The Portrait, by Madison Cawein

  In some quaint Nurnberg maler-atelier
  Uprummaged. When and where was never clear
  Nor yet how he obtained it. When, by whom
  'Twas painted—who shall say? itself a gloom
  Resisting inquisition. I opine
  It is a Dürer. Mark that touch, this line;
  Are they deniable?—Distinguished grace
  Of the pure oval of the noble face
  Tarnished in color badly. Half in light
  Extend it so. Incline. The exquisite
  Expression leaps abruptly: piercing scorn;
  Imperial beauty; each, an icy thorn
  Of light, disdainful eyes and … well! no use!
  Effaced and but beheld! a sad abuse
  Of patience.—Often, vaguely visible,
  The portrait fills each feature, making swell
  The heart with hope: avoiding face and hair
  Start out in living hues; astonished, "There!—
  The picture lives!" your soul exults, when, lo!
  You hold a blur; an undetermined glow
  Dislimns a daub.—"Restore?"—Ah, I have tried
  Our best restorers, and it has defied.

  Storied, mysterious, say, perhaps a ghost
  Lives in the canvas; hers, some artist lost;
  A duchess', haply. Her he worshiped; dared
  Not tell he worshiped. From his window stared
  Of Nuremberg one sunny morn when she
  Passed paged to court. Her cold nobility
  Loved, lived for like a purpose. Seized and plied
  A feverish brush—her face!—Despaired and died.

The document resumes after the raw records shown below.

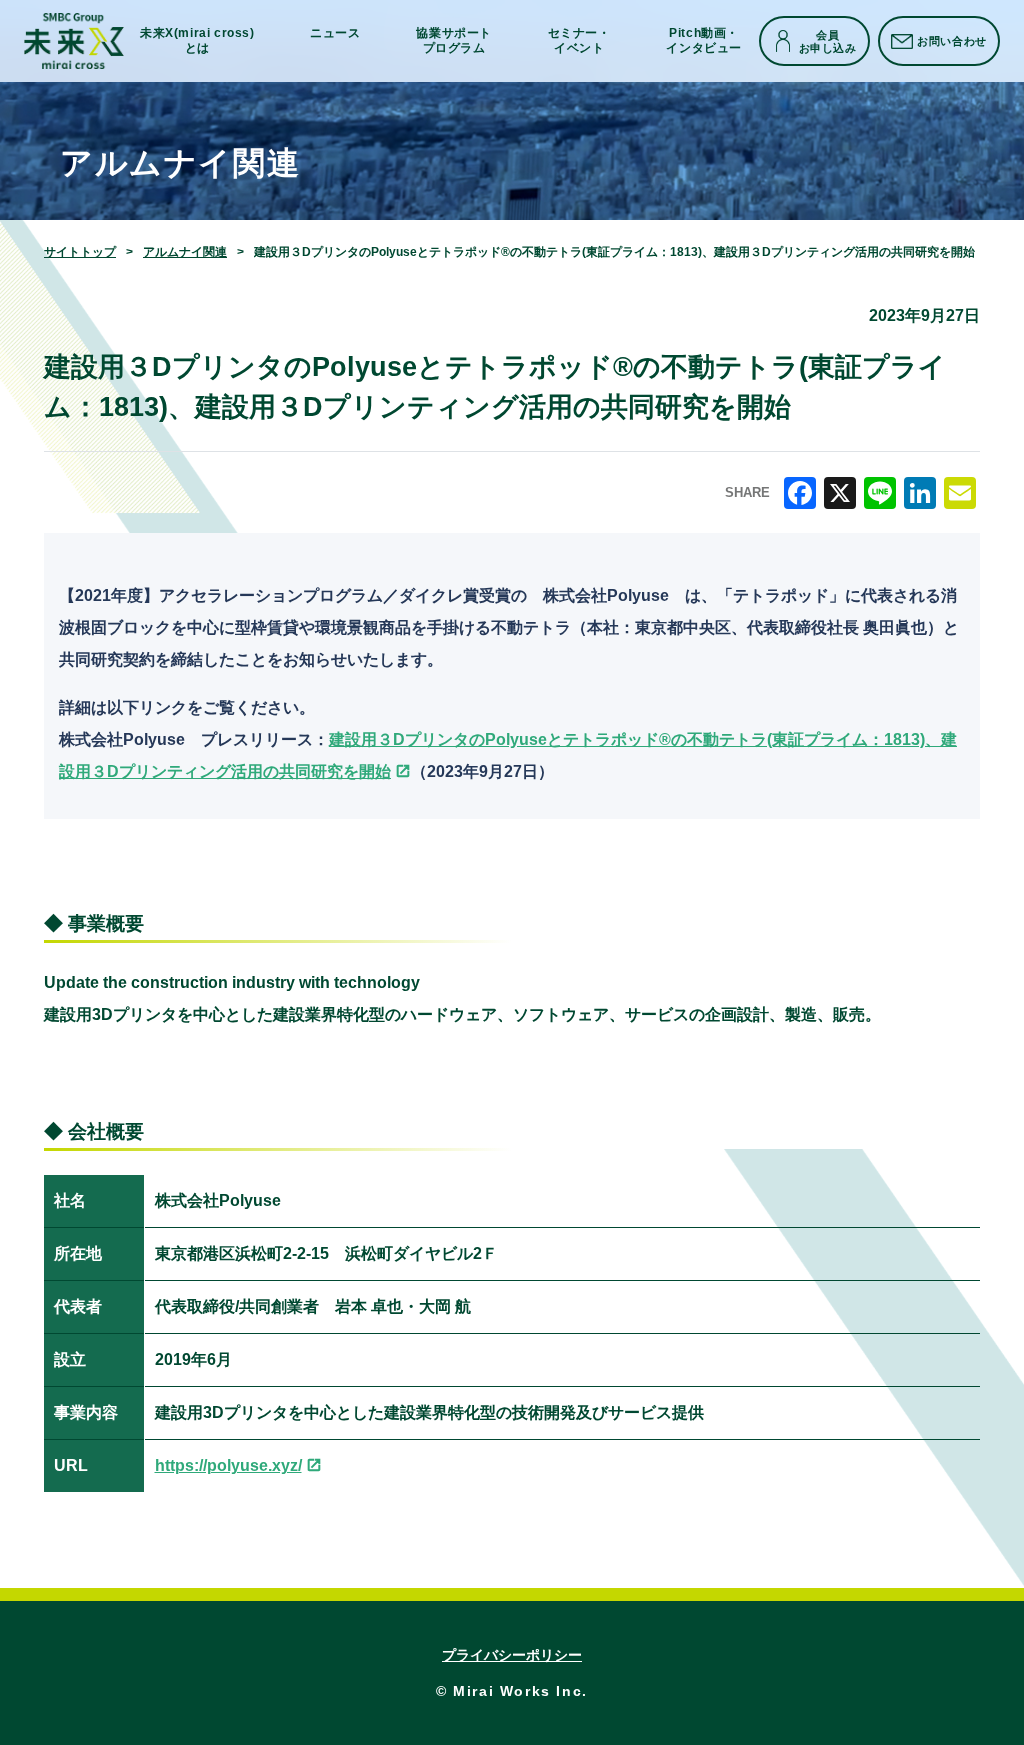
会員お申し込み (828, 41)
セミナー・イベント (579, 40)
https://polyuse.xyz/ (228, 1465)
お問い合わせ (952, 40)
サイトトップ (80, 252)
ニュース (335, 33)
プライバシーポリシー (512, 1655)
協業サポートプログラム (454, 40)
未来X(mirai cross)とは (197, 40)
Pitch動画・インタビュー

  The narrow Judengasse: gables frown
  Around a humpbacked usurer's, where brown,
  Neglected in a corner, long it lay,
  Heaped in a pile of riff-raff, such as—say,
  Retables done in tempera and old
  Panels by Wohlgemuth; stiff paintings cold
  Of martyrs and apostles,—names forgot,—
  Holbeins and Dürers, say; a haloed lot
  Of praying saints, madonnas: these, perchance,
  'Mid wine-stained purples, mothed; an old romance;
  A crucifix and rosary; inlaid
  Arms, Saracen-elaborate; a strayed
  Niello of Byzantium; rich work,
  In bronze, of Florence: here a murderous dirk,
  There holy patens.
                        So.—My ancestor,
  The first De Herancour, esteemed by far
  This piece most precious, most desirable;

  Purchased and brought to Paris. It looked well
  In the dark paneling above the old
  Hearth of the room. The head's religious gold,
  The soft severity of the nun face,
  Made of the room an apostolic place
  Revered and feared.—
      Like some lived scene I see
  That Gothic room: its Flemish tapestry;
  Embossed within the marble hearth a shield,
  Carved 'round with thistles; in its argent field
  Three sable mallets—arms of Herancour—
  Topped with the crest, a helm and hands that bore,
  Outstretched, two mallets. On a lectern laid,—
  Between two casements, lozenge-paned, embayed,—
  A vellum volume of black-lettered text.
  Near by a taper, winking as if vexed
  With silken gusts a nervous curtain sends,
  Behind which, haply, daggered Murder bends.

  And then I seem to see again the hall;
  The stairway leading to that room.—Then all
  The terror of that night of blood and crime
  Passes before me.—
                      It is Catherine's time:
  The house De Herancour's. On floors, splashed red,
  Torchlight of Medicean wrath is shed.
  Down carven corridors and rooms,—where couch
  And chairs lie shattered and black shadows crouch
  Torch-pierced with fear,—a sound of swords draws near—
  The stir of searching steel.
                                What find they here,
  Torch-bearer, swordsman, and fierce halberdier,
  On St. Bartholomew's?—A Huguenot!
  Dead in his chair! Eyes, violently shot
  With horror, glaring at the portrait there:
  Coiling his neck a blood line, like a hair
  Of finest fire. The portrait, like a fiend,—
  Looking exalted visitation,—leaned
  From its black panel; in its eyes a hate
  Satanic; hair—a glowing auburn; late
  A dull, enduring golden.
                              "Just one thread
  Of the fierce hair around his throat," they said,
  "Twisting a burning ray; he—staring dead."